About this task:
Set every record down again, exactly and completely.

START Data for this task

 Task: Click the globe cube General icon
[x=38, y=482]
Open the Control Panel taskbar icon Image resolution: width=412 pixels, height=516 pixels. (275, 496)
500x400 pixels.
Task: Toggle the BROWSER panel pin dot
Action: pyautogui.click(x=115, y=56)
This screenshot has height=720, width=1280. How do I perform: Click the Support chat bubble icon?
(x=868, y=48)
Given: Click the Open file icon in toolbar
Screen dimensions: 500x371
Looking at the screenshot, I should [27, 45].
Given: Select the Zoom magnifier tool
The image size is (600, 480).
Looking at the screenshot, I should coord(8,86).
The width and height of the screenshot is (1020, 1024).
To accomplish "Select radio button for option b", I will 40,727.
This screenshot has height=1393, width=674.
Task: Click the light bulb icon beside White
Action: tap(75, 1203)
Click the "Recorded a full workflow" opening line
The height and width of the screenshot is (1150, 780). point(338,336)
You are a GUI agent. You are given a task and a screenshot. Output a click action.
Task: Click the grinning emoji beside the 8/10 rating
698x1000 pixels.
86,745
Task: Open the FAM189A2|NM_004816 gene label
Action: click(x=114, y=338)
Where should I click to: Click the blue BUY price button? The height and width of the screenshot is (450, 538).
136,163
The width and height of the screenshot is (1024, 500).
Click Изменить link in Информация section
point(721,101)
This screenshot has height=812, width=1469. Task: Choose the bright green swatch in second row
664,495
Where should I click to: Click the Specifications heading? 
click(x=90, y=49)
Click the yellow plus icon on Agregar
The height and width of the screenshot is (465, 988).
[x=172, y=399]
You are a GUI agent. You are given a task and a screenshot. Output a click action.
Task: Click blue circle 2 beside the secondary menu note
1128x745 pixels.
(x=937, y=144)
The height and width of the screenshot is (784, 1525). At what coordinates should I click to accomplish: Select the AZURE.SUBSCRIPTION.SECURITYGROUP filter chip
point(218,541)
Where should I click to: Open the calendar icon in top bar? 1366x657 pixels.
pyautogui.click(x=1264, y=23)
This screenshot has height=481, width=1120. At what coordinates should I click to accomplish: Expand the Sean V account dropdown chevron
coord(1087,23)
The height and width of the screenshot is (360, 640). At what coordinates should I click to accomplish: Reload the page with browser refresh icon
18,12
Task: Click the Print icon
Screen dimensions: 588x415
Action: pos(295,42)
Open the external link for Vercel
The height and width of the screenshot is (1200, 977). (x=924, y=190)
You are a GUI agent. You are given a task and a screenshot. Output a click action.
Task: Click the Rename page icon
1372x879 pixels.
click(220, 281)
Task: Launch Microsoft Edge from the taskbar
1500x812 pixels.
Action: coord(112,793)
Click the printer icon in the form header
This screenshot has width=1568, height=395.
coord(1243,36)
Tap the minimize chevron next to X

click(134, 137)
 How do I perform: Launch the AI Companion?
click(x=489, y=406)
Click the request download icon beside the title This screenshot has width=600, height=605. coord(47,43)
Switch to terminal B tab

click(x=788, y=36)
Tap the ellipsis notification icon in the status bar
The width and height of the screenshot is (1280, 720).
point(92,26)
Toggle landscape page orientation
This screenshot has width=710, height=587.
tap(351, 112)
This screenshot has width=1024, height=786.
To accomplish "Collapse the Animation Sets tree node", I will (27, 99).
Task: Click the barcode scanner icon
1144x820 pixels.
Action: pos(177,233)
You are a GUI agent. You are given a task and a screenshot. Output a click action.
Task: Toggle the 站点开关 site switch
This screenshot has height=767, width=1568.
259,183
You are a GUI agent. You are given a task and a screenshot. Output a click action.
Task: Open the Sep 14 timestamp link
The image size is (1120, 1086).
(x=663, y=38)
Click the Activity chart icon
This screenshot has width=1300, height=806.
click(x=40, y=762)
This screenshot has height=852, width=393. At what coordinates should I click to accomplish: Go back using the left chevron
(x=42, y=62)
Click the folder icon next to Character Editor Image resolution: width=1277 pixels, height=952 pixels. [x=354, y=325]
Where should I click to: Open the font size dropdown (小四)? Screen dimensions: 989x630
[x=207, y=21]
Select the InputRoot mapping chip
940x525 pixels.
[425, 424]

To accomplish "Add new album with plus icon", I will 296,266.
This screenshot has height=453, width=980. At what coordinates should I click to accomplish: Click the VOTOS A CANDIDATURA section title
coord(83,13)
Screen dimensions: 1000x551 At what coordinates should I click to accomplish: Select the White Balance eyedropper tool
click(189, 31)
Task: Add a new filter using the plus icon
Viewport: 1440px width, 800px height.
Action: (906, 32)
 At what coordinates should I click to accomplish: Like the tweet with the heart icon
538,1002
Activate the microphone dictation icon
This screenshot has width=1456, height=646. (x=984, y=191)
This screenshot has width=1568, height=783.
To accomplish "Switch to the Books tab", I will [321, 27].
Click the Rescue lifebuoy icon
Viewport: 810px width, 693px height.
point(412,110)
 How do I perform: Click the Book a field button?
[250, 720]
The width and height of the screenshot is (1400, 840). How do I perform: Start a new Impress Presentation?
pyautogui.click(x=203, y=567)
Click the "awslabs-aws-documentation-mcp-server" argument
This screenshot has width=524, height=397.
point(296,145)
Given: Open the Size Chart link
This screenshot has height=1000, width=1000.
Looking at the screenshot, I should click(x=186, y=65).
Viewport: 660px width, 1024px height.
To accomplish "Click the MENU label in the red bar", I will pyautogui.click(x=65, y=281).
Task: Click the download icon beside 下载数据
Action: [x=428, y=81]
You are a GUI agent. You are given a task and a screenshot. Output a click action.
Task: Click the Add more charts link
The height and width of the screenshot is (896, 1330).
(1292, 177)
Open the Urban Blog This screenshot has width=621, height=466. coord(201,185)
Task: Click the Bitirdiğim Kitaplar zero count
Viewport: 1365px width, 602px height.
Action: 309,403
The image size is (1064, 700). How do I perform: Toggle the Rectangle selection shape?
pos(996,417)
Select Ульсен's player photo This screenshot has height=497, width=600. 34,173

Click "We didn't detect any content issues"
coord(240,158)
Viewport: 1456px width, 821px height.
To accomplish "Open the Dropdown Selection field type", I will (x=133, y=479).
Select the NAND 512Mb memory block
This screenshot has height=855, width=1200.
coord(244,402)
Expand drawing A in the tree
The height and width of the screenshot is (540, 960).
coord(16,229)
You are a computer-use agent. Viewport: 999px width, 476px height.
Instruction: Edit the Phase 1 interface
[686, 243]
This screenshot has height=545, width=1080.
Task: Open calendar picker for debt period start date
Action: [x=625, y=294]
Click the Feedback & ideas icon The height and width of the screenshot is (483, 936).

END Data for this task

Response area:
 Task: Click the globe cube General icon
[x=38, y=482]
Open the Control Panel taskbar icon Image resolution: width=412 pixels, height=516 pixels. (275, 496)
500x400 pixels.
Task: Toggle the BROWSER panel pin dot
Action: pyautogui.click(x=115, y=56)
This screenshot has height=720, width=1280. How do I perform: Click the Support chat bubble icon?
(x=868, y=48)
Given: Click the Open file icon in toolbar
Screen dimensions: 500x371
Looking at the screenshot, I should [27, 45].
Given: Select the Zoom magnifier tool
The image size is (600, 480).
Looking at the screenshot, I should coord(8,86).
The width and height of the screenshot is (1020, 1024).
To accomplish "Select radio button for option b", I will 40,727.
This screenshot has height=1393, width=674.
Task: Click the light bulb icon beside White
Action: tap(75, 1203)
Click the "Recorded a full workflow" opening line
The height and width of the screenshot is (1150, 780). point(338,336)
You are a GUI agent. You are given a task and a screenshot. Output a click action.
Task: Click the grinning emoji beside the 8/10 rating
698x1000 pixels.
86,745
Task: Open the FAM189A2|NM_004816 gene label
Action: click(x=114, y=338)
Where should I click to: Click the blue BUY price button? The height and width of the screenshot is (450, 538).
136,163
The width and height of the screenshot is (1024, 500).
Click Изменить link in Информация section
point(721,101)
This screenshot has height=812, width=1469. Task: Choose the bright green swatch in second row
664,495
Where should I click to: Click the Specifications heading? 
click(x=90, y=49)
Click the yellow plus icon on Agregar
The height and width of the screenshot is (465, 988).
[x=172, y=399]
You are a GUI agent. You are given a task and a screenshot. Output a click action.
Task: Click blue circle 2 beside the secondary menu note
1128x745 pixels.
(x=937, y=144)
The height and width of the screenshot is (784, 1525). At what coordinates should I click to accomplish: Select the AZURE.SUBSCRIPTION.SECURITYGROUP filter chip
point(218,541)
Where should I click to: Open the calendar icon in top bar? 1366x657 pixels.
pyautogui.click(x=1264, y=23)
This screenshot has height=481, width=1120. At what coordinates should I click to accomplish: Expand the Sean V account dropdown chevron
coord(1087,23)
The height and width of the screenshot is (360, 640). At what coordinates should I click to accomplish: Reload the page with browser refresh icon
18,12
Task: Click the Print icon
Screen dimensions: 588x415
Action: pos(295,42)
Open the external link for Vercel
The height and width of the screenshot is (1200, 977). (x=924, y=190)
You are a GUI agent. You are given a task and a screenshot. Output a click action.
Task: Click the Rename page icon
1372x879 pixels.
click(220, 281)
Task: Launch Microsoft Edge from the taskbar
1500x812 pixels.
Action: coord(112,793)
Click the printer icon in the form header
This screenshot has width=1568, height=395.
coord(1243,36)
Tap the minimize chevron next to X

click(134, 137)
 How do I perform: Launch the AI Companion?
click(x=489, y=406)
Click the request download icon beside the title This screenshot has width=600, height=605. coord(47,43)
Switch to terminal B tab

click(x=788, y=36)
Tap the ellipsis notification icon in the status bar
The width and height of the screenshot is (1280, 720).
point(92,26)
Toggle landscape page orientation
This screenshot has width=710, height=587.
tap(351, 112)
This screenshot has width=1024, height=786.
To accomplish "Collapse the Animation Sets tree node", I will (27, 99).
Task: Click the barcode scanner icon
1144x820 pixels.
Action: pos(177,233)
You are a GUI agent. You are given a task and a screenshot. Output a click action.
Task: Toggle the 站点开关 site switch
This screenshot has height=767, width=1568.
259,183
You are a GUI agent. You are given a task and a screenshot. Output a click action.
Task: Open the Sep 14 timestamp link
The image size is (1120, 1086).
(x=663, y=38)
Click the Activity chart icon
This screenshot has width=1300, height=806.
click(x=40, y=762)
This screenshot has height=852, width=393. At what coordinates should I click to accomplish: Go back using the left chevron
(x=42, y=62)
Click the folder icon next to Character Editor Image resolution: width=1277 pixels, height=952 pixels. [x=354, y=325]
Where should I click to: Open the font size dropdown (小四)? Screen dimensions: 989x630
[x=207, y=21]
Select the InputRoot mapping chip
940x525 pixels.
[425, 424]

To accomplish "Add new album with plus icon", I will 296,266.
This screenshot has height=453, width=980. At what coordinates should I click to accomplish: Click the VOTOS A CANDIDATURA section title
coord(83,13)
Screen dimensions: 1000x551 At what coordinates should I click to accomplish: Select the White Balance eyedropper tool
click(189, 31)
Task: Add a new filter using the plus icon
Viewport: 1440px width, 800px height.
Action: (906, 32)
 At what coordinates should I click to accomplish: Like the tweet with the heart icon
538,1002
Activate the microphone dictation icon
This screenshot has width=1456, height=646. (x=984, y=191)
This screenshot has width=1568, height=783.
To accomplish "Switch to the Books tab", I will [321, 27].
Click the Rescue lifebuoy icon
Viewport: 810px width, 693px height.
point(412,110)
 How do I perform: Click the Book a field button?
[250, 720]
The width and height of the screenshot is (1400, 840). How do I perform: Start a new Impress Presentation?
pyautogui.click(x=203, y=567)
Click the "awslabs-aws-documentation-mcp-server" argument
This screenshot has width=524, height=397.
point(296,145)
Given: Open the Size Chart link
This screenshot has height=1000, width=1000.
Looking at the screenshot, I should click(x=186, y=65).
Viewport: 660px width, 1024px height.
To accomplish "Click the MENU label in the red bar", I will pyautogui.click(x=65, y=281).
Task: Click the download icon beside 下载数据
Action: [x=428, y=81]
You are a GUI agent. You are given a task and a screenshot. Output a click action.
Task: Click the Add more charts link
The height and width of the screenshot is (896, 1330).
(1292, 177)
Open the Urban Blog This screenshot has width=621, height=466. coord(201,185)
Task: Click the Bitirdiğim Kitaplar zero count
Viewport: 1365px width, 602px height.
Action: 309,403
The image size is (1064, 700). How do I perform: Toggle the Rectangle selection shape?
pos(996,417)
Select Ульсен's player photo This screenshot has height=497, width=600. 34,173

Click "We didn't detect any content issues"
coord(240,158)
Viewport: 1456px width, 821px height.
To accomplish "Open the Dropdown Selection field type", I will (x=133, y=479).
Select the NAND 512Mb memory block
This screenshot has height=855, width=1200.
coord(244,402)
Expand drawing A in the tree
The height and width of the screenshot is (540, 960).
coord(16,229)
You are a computer-use agent. Viewport: 999px width, 476px height.
Instruction: Edit the Phase 1 interface
[686, 243]
This screenshot has height=545, width=1080.
Task: Open calendar picker for debt period start date
Action: [x=625, y=294]
Click the Feedback & ideas icon The height and width of the screenshot is (483, 936).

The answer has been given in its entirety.